Non sono un antropologo, quindi non posso rispondere :-)
5. Mi fate degli esempi di piattaforme cooperative dei media, forme diverse di gestione dei dati, utopie future che immaginate possibili?
Premessa: non credo che una piattaforma cooperativa sia scalabile. Wikipedia funziona decentemente perché chi si occupa davvero di essa è un numero relativamente minuscolo di persone (meno di un centinaio per it.wiki) Onestamente non capisco questo interesse per “la gestione dei dati”. Guardo con interesse a progetti tipo Solid, ma di nuovo non penso che possano avere una diffusione generalizzata, perché il problema non è affatto percepito. Insomma, da questo punto di vista sono piuttosto pessimista. La massima utopia che riesco a immaginare è tante piccole reti sottotraccia che si nascondono all’interno di un sistema “totalitario” e che sono tollerate perché estirparle non darebbe alcun risultato pratico.
6. Che uso politico fate delle piattaforme? Cosa (quali app) e quanto usate queste piattaforme per prendere decisioni collettive o per auto-organizzarvi?
Nessun uso politico :-) Il massimo di decisioni collettive che posso prendere avviene via Telegram e/o scrittura di documenti condivisi (su Google Docs oppure Pad), ma stiamo parlando di casi davvero così poco globali che non vale la pena approfondire.

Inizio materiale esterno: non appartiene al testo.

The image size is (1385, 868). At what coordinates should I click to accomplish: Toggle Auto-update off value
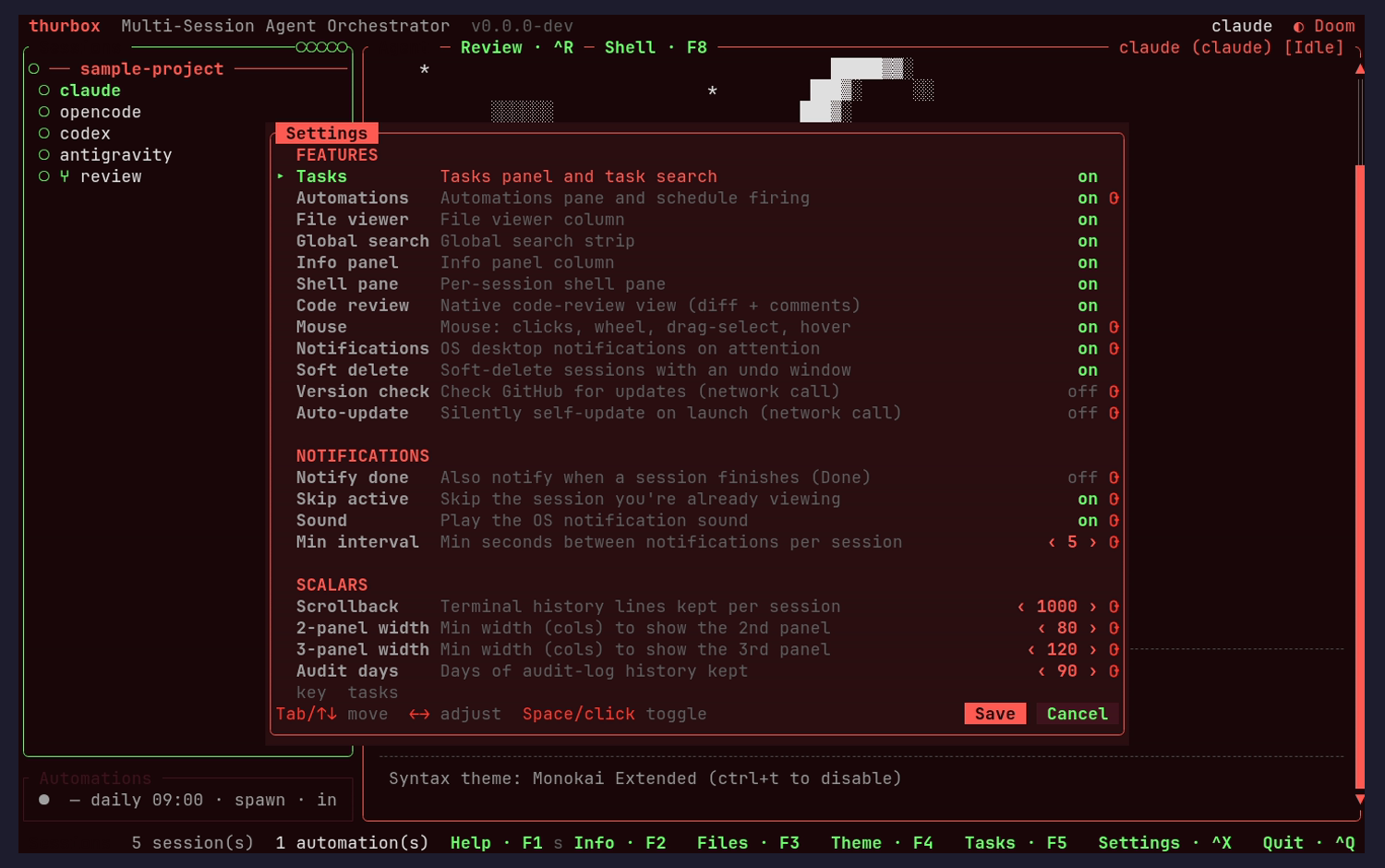pyautogui.click(x=1082, y=413)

Una domanda però l’aggiungo io. Quanta parte di un dibattito del genere tocca (direttamente o indirettamente) la stragrande maggioranza di chi usa la rete? Mi sa ben poca. In pratica sono meri esercizi intellettuali onanisti (“seghe mentali”, se preferite un termine più concreto). Nulla in contrario, tanto che anch’io ho indulto. Basta non pensare di riuscire a cambiare il mondo: le rivoluzioni non partono mai a tavolino.